Dataset items:
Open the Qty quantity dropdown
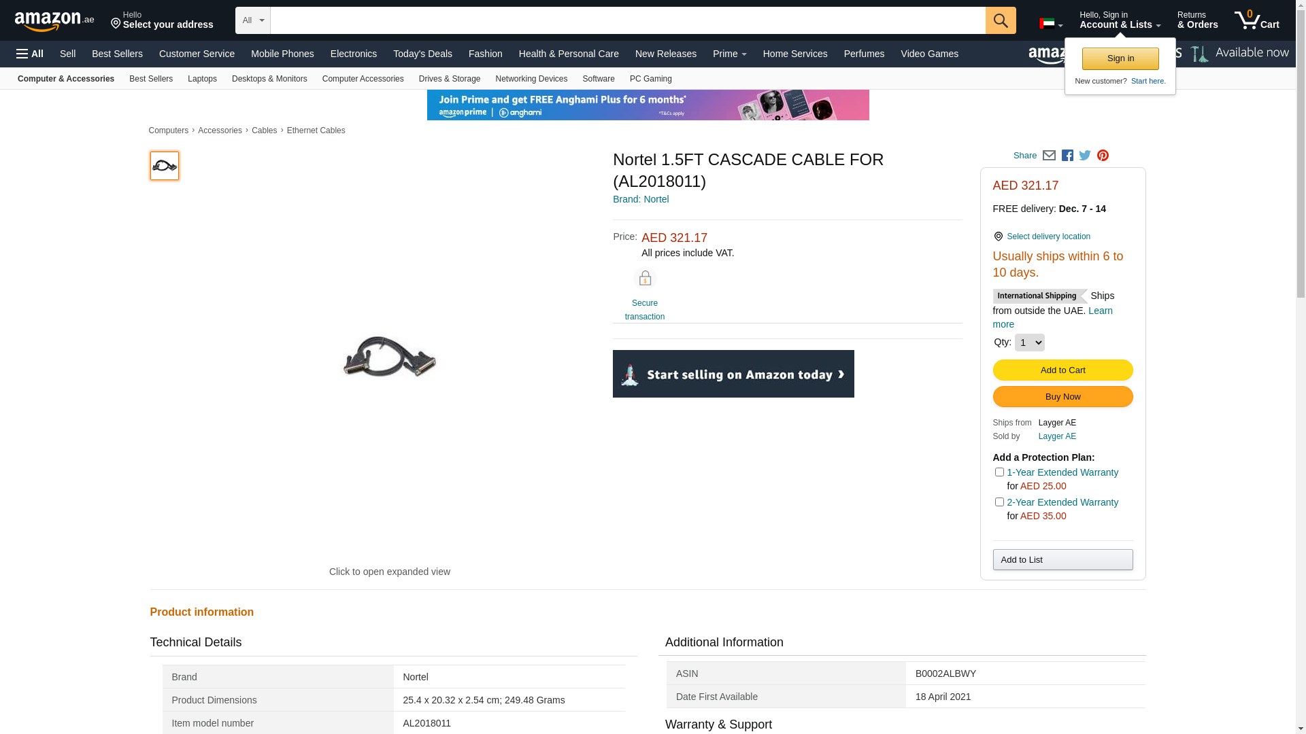This screenshot has height=734, width=1306. (x=1029, y=343)
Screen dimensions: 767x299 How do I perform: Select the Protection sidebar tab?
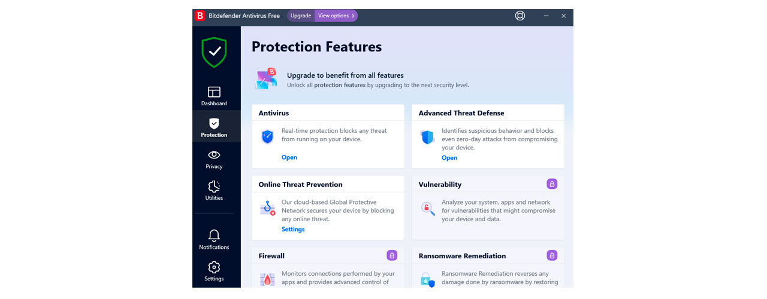click(214, 127)
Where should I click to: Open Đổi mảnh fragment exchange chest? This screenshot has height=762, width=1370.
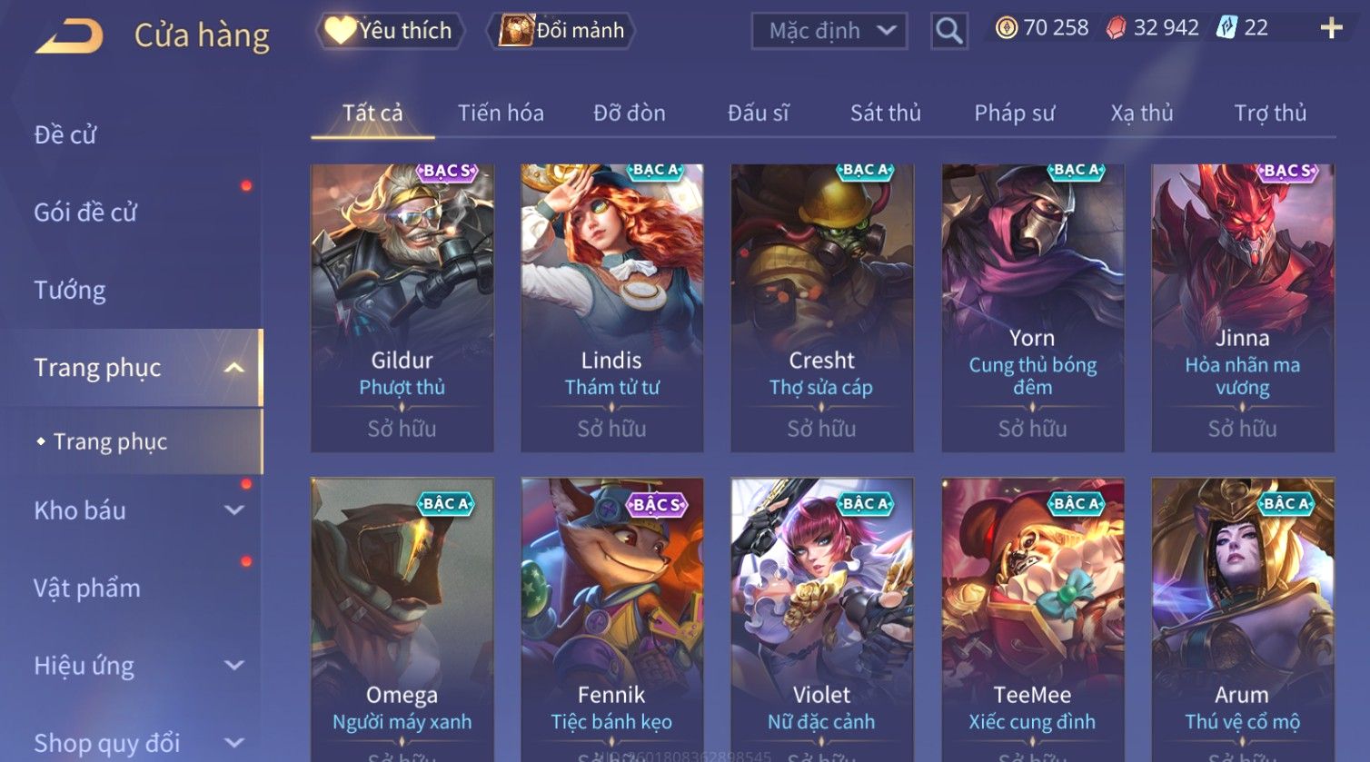[562, 31]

* _What to do_
Update the lines above by replacing "Open" with "Expand" everywhere it appears and leaving everything else unchanged. Leave the pictures out of your answer.

* _Answer to the exercise_
Expand the Qty quantity dropdown
This screenshot has height=734, width=1306. (x=1029, y=343)
Screen dimensions: 767x299 How do I perform: Select the Protection sidebar tab?
click(214, 127)
Where should I click to: Expand Đổi mảnh fragment exchange chest? This screenshot has height=762, width=1370.
[562, 31]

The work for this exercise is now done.